REQUIREMENTS
Can you edit the lines below so that every "Screen dimensions" reads "Screen size", with nothing else changed?

Data items
* Start *

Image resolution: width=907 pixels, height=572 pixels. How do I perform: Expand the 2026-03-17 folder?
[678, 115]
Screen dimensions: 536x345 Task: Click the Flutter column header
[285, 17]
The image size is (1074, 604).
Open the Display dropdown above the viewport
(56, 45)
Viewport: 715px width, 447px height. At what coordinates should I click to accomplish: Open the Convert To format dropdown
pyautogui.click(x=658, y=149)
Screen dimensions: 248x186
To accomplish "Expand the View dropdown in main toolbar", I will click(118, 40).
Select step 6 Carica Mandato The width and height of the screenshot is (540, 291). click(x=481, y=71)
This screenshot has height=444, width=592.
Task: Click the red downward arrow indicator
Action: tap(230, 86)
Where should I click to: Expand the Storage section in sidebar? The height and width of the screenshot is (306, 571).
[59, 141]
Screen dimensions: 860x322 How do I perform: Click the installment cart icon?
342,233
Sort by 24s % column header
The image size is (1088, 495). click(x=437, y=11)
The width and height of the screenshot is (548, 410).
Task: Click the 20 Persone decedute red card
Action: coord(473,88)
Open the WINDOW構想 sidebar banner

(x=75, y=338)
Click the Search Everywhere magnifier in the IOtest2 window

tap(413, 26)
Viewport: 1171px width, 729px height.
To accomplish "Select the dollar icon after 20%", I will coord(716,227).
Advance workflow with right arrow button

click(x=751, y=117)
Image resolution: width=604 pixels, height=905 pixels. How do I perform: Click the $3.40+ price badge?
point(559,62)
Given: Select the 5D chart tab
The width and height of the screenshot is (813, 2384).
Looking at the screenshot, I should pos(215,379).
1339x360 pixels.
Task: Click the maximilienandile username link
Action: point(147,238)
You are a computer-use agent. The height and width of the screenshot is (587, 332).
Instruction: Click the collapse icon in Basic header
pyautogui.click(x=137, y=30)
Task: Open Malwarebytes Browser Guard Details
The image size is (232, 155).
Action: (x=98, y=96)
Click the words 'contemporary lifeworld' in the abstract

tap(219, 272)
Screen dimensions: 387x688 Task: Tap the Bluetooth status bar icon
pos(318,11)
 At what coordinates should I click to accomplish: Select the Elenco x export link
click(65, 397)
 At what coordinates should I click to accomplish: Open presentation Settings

* End *

CORRECT ANSWER
Image resolution: width=907 pixels, height=572 pixels. How do I perform: Expand the 2026-03-17 folder?
[678, 115]
Screen size: 536x345 Task: Click the Flutter column header
[285, 17]
The image size is (1074, 604).
Open the Display dropdown above the viewport
(56, 45)
Viewport: 715px width, 447px height. At what coordinates should I click to accomplish: Open the Convert To format dropdown
pyautogui.click(x=658, y=149)
Screen size: 248x186
To accomplish "Expand the View dropdown in main toolbar", I will click(118, 40).
Select step 6 Carica Mandato The width and height of the screenshot is (540, 291). click(x=481, y=71)
This screenshot has height=444, width=592.
Task: Click the red downward arrow indicator
Action: tap(230, 86)
Where should I click to: Expand the Storage section in sidebar? The height and width of the screenshot is (306, 571).
[59, 141]
Screen size: 860x322 How do I perform: Click the installment cart icon?
342,233
Sort by 24s % column header
The image size is (1088, 495). click(x=437, y=11)
The width and height of the screenshot is (548, 410).
Task: Click the 20 Persone decedute red card
Action: coord(473,88)
Open the WINDOW構想 sidebar banner

(x=75, y=338)
Click the Search Everywhere magnifier in the IOtest2 window

tap(413, 26)
Viewport: 1171px width, 729px height.
To accomplish "Select the dollar icon after 20%", I will coord(716,227).
Advance workflow with right arrow button

click(x=751, y=117)
Image resolution: width=604 pixels, height=905 pixels. How do I perform: Click the $3.40+ price badge?
point(559,62)
Given: Select the 5D chart tab
The width and height of the screenshot is (813, 2384).
Looking at the screenshot, I should pos(215,379).
1339x360 pixels.
Task: Click the maximilienandile username link
Action: point(147,238)
You are a computer-use agent. The height and width of the screenshot is (587, 332).
Instruction: Click the collapse icon in Basic header
pyautogui.click(x=137, y=30)
Task: Open Malwarebytes Browser Guard Details
The image size is (232, 155).
Action: (x=98, y=96)
Click the words 'contemporary lifeworld' in the abstract

tap(219, 272)
Screen size: 387x688 Task: Tap the Bluetooth status bar icon
pos(318,11)
 At what coordinates should I click to accomplish: Select the Elenco x export link
click(65, 397)
 At what coordinates should I click to accomplish: Open presentation Settings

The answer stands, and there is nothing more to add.